NATIONAL HARBOR ARRIVES
A shoutout to our sponsor, the Capitol View office building at 425 3rd St., SW, where the last windows are going in, meaning its 232,000 SF will deliver on time in August. The 12 story building with two rooftop terraces is four blocks from the Capitol and one from Metro. That’s why owner Jim Clark tells me he bought the site 30 years ago: unrivaled views and location for firms that deal with the feds. See ad to the right!
Always looking for a field trip, I went to see National Harbor yesterday—the former gravel pit that’s now the biggest commercial development in Washington history, and it was swarming with 25 cranes and 2000 workers. On May 31, the gates will open to the public for the first time. Condo prospects will be able to visit a swank marketing center at the edge of the water and kick the tires (Sub Zeroes?) of model units.

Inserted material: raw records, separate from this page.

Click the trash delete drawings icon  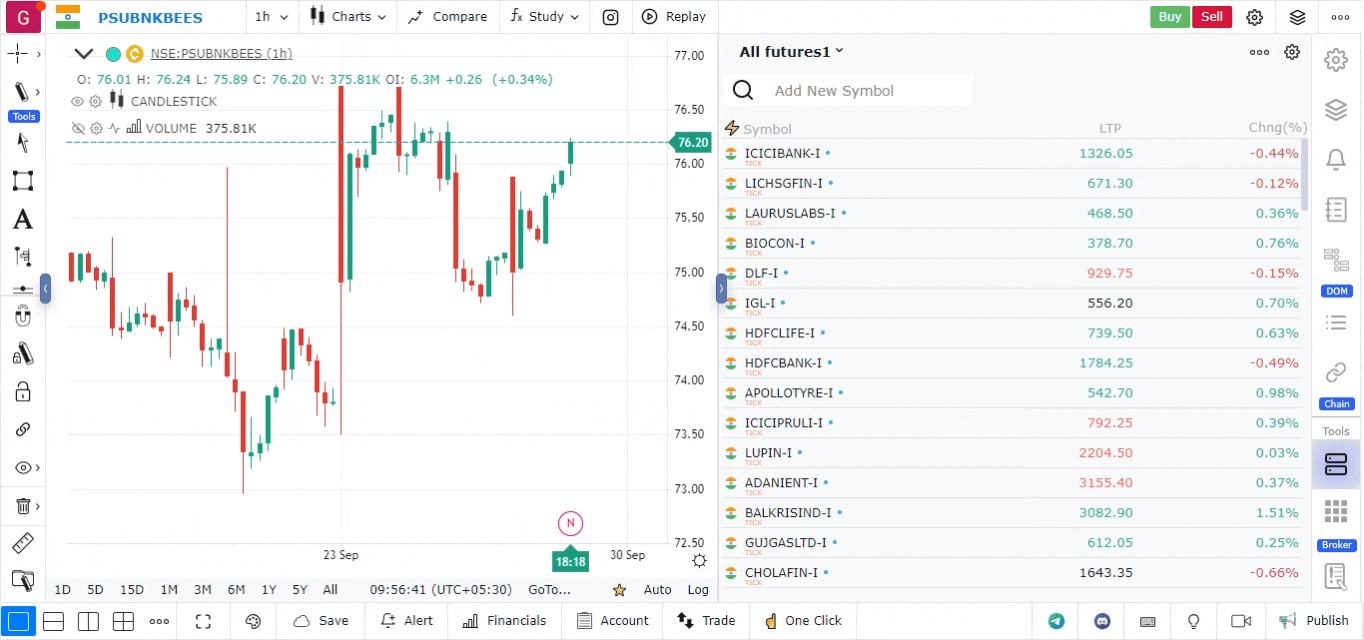[x=22, y=507]
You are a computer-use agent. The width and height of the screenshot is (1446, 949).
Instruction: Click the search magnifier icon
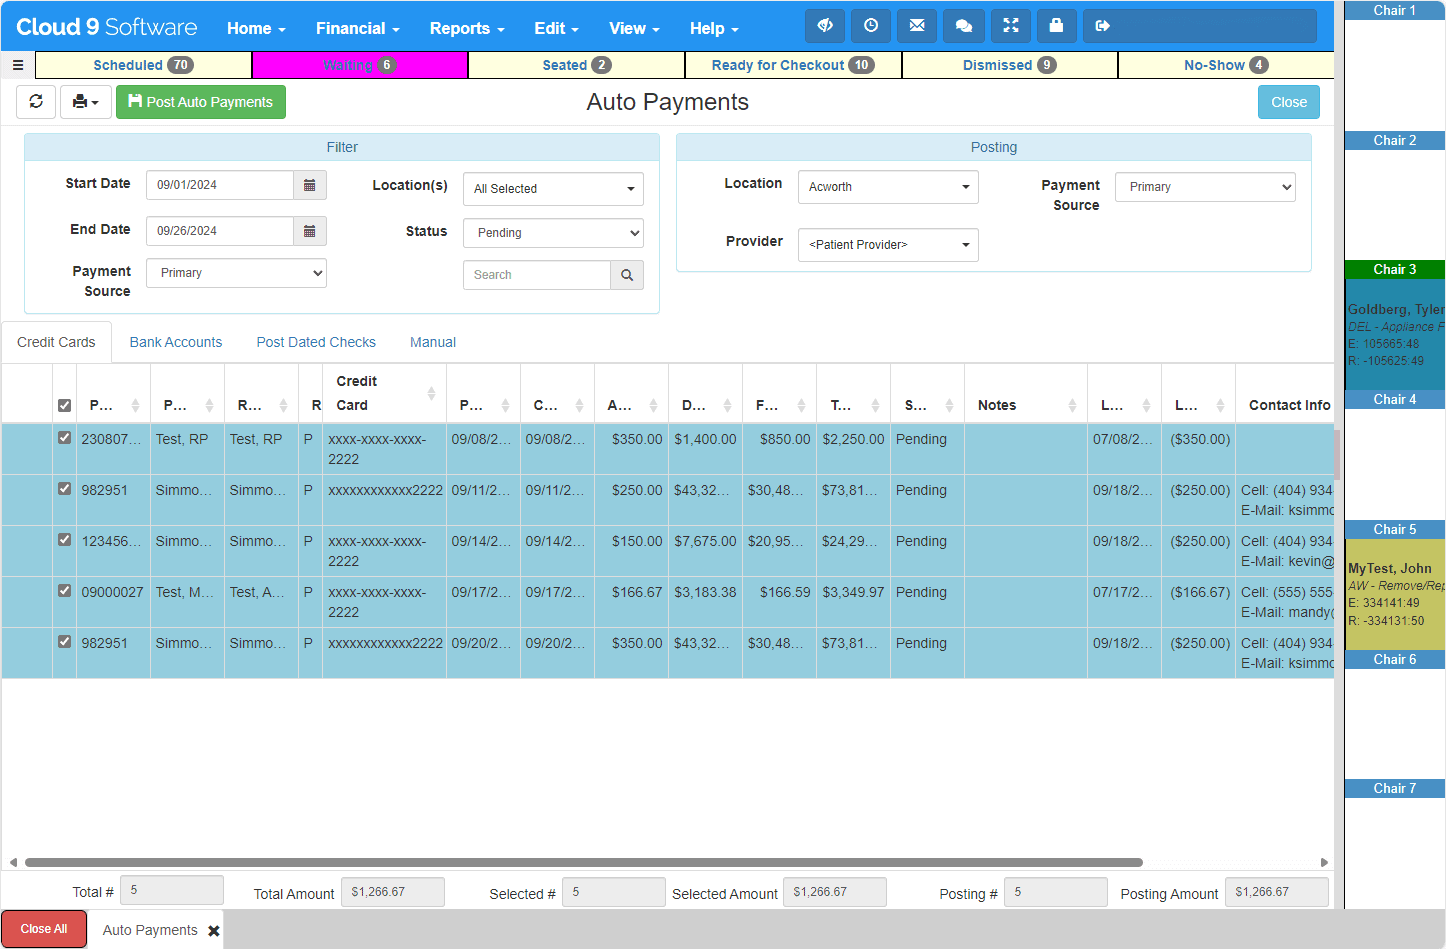coord(627,275)
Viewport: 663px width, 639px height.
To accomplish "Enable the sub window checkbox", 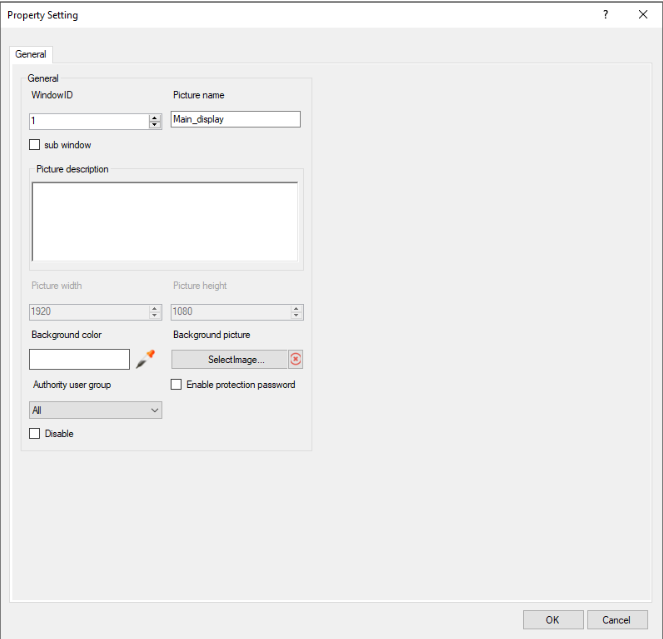I will tap(36, 145).
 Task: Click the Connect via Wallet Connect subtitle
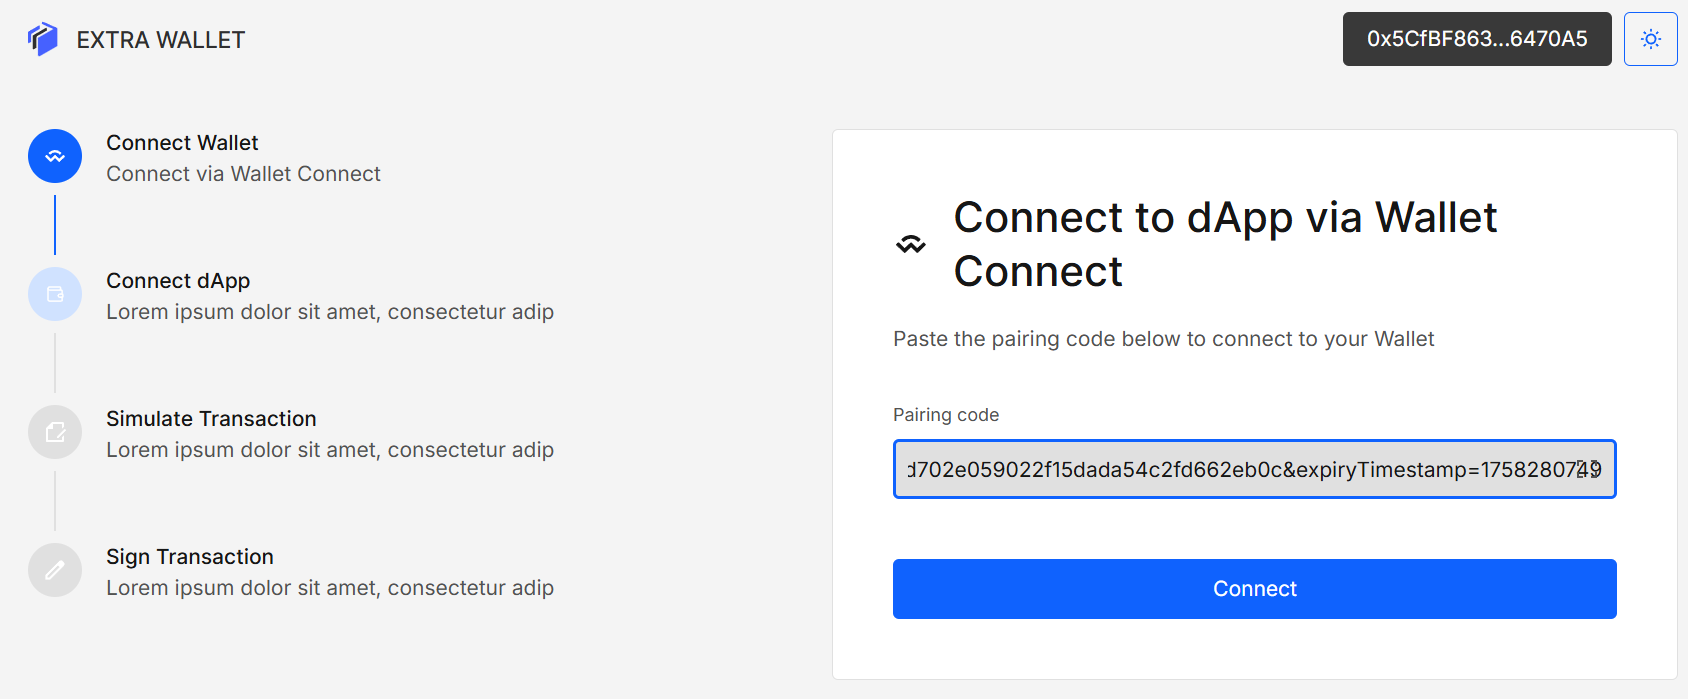[x=243, y=174]
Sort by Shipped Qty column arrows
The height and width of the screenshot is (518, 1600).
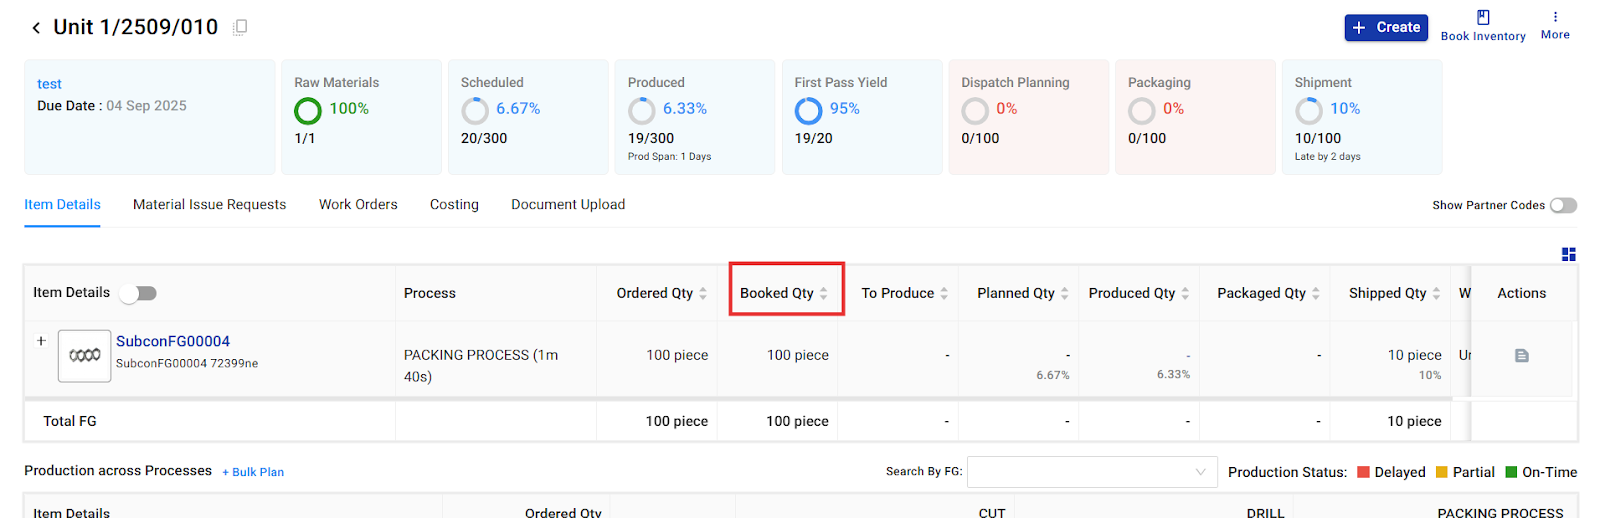[1436, 293]
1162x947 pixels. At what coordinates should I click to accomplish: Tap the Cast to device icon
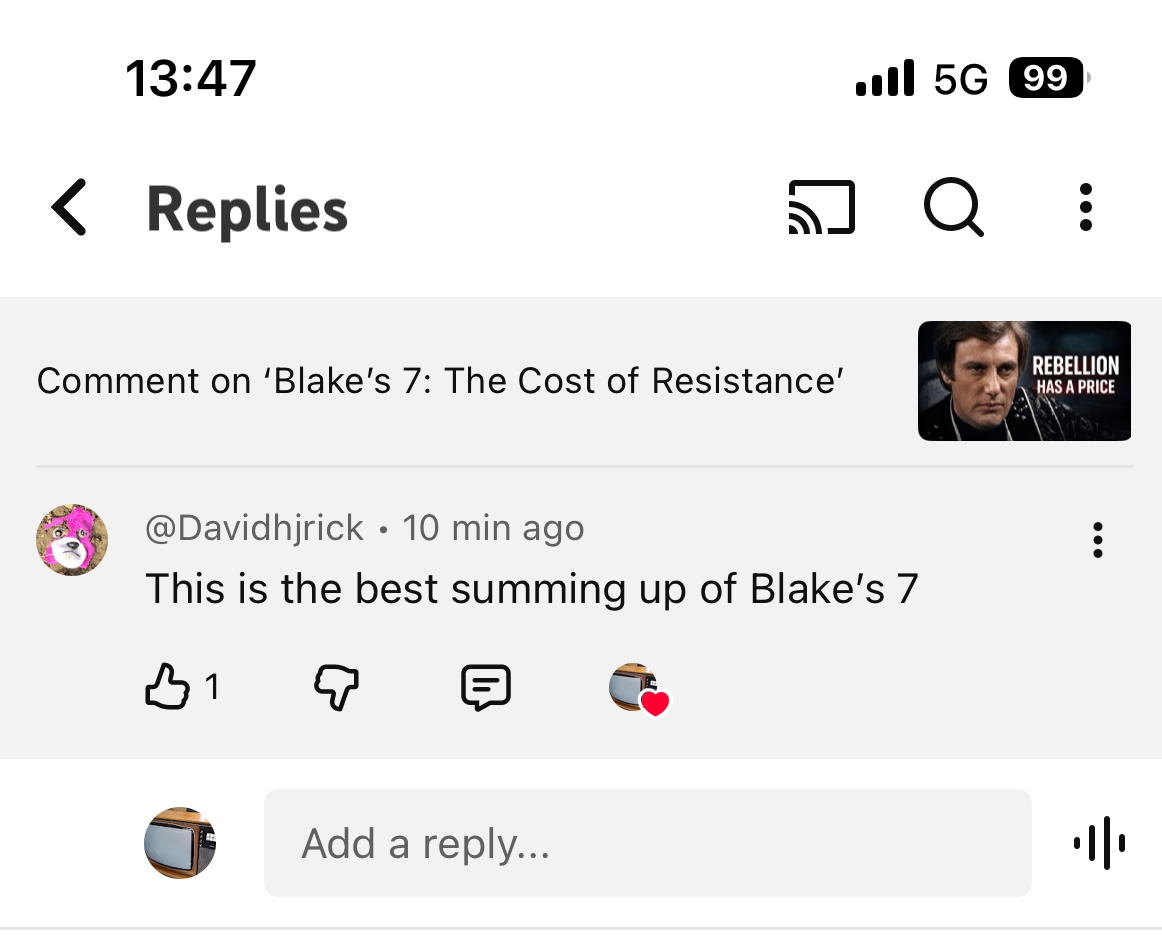[821, 208]
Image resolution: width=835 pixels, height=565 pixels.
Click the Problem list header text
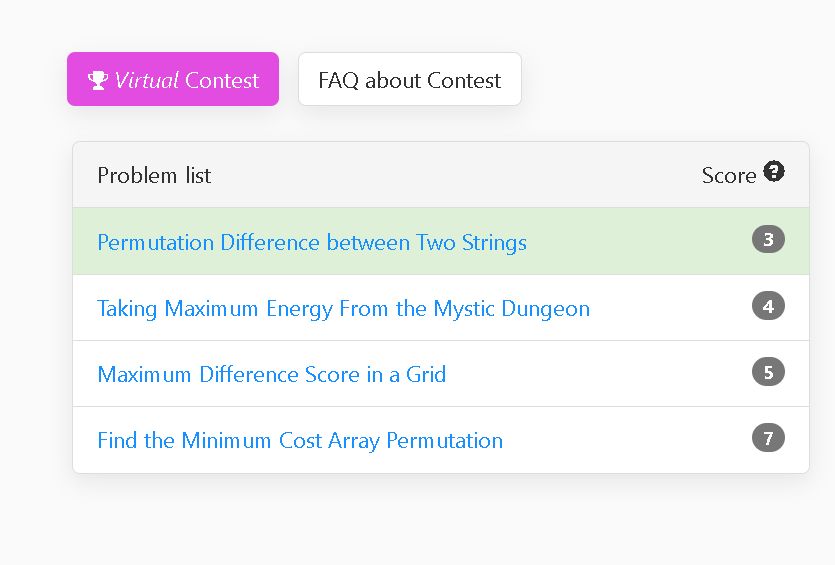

Jon Peterson, above, one of founder Milt Peterson’s four kids in the business, heads construction and planning for the project. Here he shows the Gaylord Hotel, which at 2000 rooms will be the largest in the region and is set to open in April ’08 when it holds its first convention. Lots more will open in the 6-9 months after that: 150k SF in three office buildings, the same amount in retail and entertainment, 500 more hotel rooms (Westin, W’s Aloft, Marriott Residence Inn, and Hampton Inn), and 500 upscale condos—Milt himself will have a unit. Which is appropriate. The centerpiece pedestrian area is based on Las Ramblas in Barcelona that he visited three years ago.
Jon points out that the Wilson Bridge, behind him, is the widest bridge in North America and features dedicated exits to the site from both 95 and 295. He also notes that the location, like Tysons, is closely fed by both Virginia and Maryland; that there are no traffic lights en route to downtown; and says they hope for water taxi service to the airport, mall, and even baseball stadium.
Jon is hands on. He worked two summers on the opposite bank of the river on a concrete crew for Miller & Long, as a laborer who formed columns at the Porto Vecchio luxury condo project. Since then he’s picked up all the lingo, lacing his conversation with references like, "Look at that sheeting and shoring with soldier beams." And pointing out how pile driving rigs pound up to 8 piers a day 130 feet below the soft soil. But he’s no geek and quite a marketer. The former football running back and lacrosse long stick at Middlebury is envisioning a hopping entertainment scene not only with their 700 foot pier and marina, but a giant 30 by 40 foot screen for showing rock concerts or sporting events. They might even have a sandy beach for swimming.